Task instructions:
• A. Answer these questions using the article on neglected parents below:
(i) What date appears at the top?
(ii) Which Indian state is named as a place where the tragedy unfolds?
(iii) What three causes does the article say the tragedy does not come from?
• B. Extend the article on neglected parents below, picking up right after its final sentence.

Text provided:
Thursday, 25 September 2025

Forgotten in Their Sunset Years: The Harsh Reality of Neglected Parents

 When Children Choose Wealth Over Duty the Loneliness That Awaits

  Across Kerala, and increasingly across India, a silent tragedy unfolds every single day. It is not a tragedy caused by poverty, war, or famine. It is one born out of betrayal — the betrayal of parents by their own children. Once upon a time, children were considered the wealth of a family, the ones who would carry forward not just the family name but also the sacred duty of care. Today, in an age obsessed with money, migration, and personal comfort, many children abandon that responsibility. They chase better salaries abroad, luxury lifestyles in foreign cities, and upward mobility at any cost. In this pursuit, the very hands that once fed them, clothed them, and sacrificed for them are pushed into darkness, loneliness, and neglect.

[Data for locating visible targets]
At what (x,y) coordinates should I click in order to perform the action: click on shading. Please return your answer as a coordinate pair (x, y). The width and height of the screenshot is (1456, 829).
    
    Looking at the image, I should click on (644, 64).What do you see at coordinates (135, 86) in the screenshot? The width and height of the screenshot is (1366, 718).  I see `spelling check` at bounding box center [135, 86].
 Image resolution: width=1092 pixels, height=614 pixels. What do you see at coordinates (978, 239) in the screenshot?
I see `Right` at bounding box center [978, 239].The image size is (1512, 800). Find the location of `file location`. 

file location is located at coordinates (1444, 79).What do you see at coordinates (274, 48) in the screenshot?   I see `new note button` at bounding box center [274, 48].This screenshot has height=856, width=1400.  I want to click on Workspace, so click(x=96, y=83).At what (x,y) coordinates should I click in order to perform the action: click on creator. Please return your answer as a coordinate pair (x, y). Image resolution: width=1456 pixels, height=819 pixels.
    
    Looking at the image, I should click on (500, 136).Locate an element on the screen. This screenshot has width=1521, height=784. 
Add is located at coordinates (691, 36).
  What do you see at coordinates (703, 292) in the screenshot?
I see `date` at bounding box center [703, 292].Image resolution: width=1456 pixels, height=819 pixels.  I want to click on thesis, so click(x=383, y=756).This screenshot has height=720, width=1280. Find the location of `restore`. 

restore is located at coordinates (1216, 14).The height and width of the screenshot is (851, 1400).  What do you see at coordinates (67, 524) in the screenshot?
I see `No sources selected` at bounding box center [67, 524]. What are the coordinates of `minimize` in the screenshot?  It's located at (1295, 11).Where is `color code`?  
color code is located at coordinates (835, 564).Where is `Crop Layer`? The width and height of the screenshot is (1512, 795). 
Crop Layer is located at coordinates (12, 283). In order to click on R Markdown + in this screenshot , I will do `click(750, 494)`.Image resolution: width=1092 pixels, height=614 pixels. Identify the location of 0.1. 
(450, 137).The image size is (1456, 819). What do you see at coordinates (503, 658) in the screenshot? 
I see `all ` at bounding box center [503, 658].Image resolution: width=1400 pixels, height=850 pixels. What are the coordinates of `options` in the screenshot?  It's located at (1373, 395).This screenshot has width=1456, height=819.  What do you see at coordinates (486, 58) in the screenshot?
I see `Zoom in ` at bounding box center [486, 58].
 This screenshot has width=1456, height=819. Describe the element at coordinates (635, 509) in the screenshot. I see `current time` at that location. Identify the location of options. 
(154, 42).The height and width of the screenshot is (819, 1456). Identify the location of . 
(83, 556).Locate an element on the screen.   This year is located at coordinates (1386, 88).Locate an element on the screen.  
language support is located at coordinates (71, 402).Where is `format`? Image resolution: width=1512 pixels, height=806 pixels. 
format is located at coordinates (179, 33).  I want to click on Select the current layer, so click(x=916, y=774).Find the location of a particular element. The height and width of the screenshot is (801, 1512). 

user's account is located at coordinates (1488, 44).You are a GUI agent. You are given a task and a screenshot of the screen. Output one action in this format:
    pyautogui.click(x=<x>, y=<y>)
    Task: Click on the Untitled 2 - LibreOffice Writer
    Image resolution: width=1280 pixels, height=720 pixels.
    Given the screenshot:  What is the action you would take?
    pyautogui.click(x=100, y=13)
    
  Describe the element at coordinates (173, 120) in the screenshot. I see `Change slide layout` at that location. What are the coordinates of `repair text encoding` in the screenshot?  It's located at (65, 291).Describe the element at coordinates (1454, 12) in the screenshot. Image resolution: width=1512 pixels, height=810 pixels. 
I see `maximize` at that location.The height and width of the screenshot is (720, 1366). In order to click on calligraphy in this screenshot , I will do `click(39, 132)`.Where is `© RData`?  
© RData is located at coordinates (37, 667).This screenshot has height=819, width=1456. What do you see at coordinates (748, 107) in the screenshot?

Exercise answers:
• A.
(i) Thursday, 25 September 2025
(ii) Kerala
(iii) Poverty, war, and famine

• B.
 The state of Kerala offers a stark picture. Known as a land of migration, with lakhs of its youth settled in the Gulf, Europe, or America, Kerala’s villages and towns are filled with aging parents left behind. Homes that once rang with laughter now echo with silence. Old men and women sit on verandas, waiting endlessly for a knock on the door, a call, or even a message that may never come. Festivals like Onam, once symbols of family reunion, now become painful reminders of isolation. And while a lucky few may receive remittances from abroad, what they truly crave is presence, not money.

When Children Choose Wealth Over Duty

 Let us not sugarcoat this reality. Children today — many of them highly educated, ambitious, and successful — are failing their parents. They defend themselves by saying: “We have careers, we have our own families, life is busy abroad.” But beneath those excuses lies a brutal truth: selfishness. Parents gave their best years to raise their children, often denying themselves comforts so that their sons and daughters could study in good schools, earn foreign degrees, and secure prestigious jobs. Fathers toiled in government offices or worked as daily wage laborers; mothers broke their backs in kitchens, saved every rupee, and prayed at every temple or church for their children’s future. And what do these parents receive in return? Silence. Distance. Indifference.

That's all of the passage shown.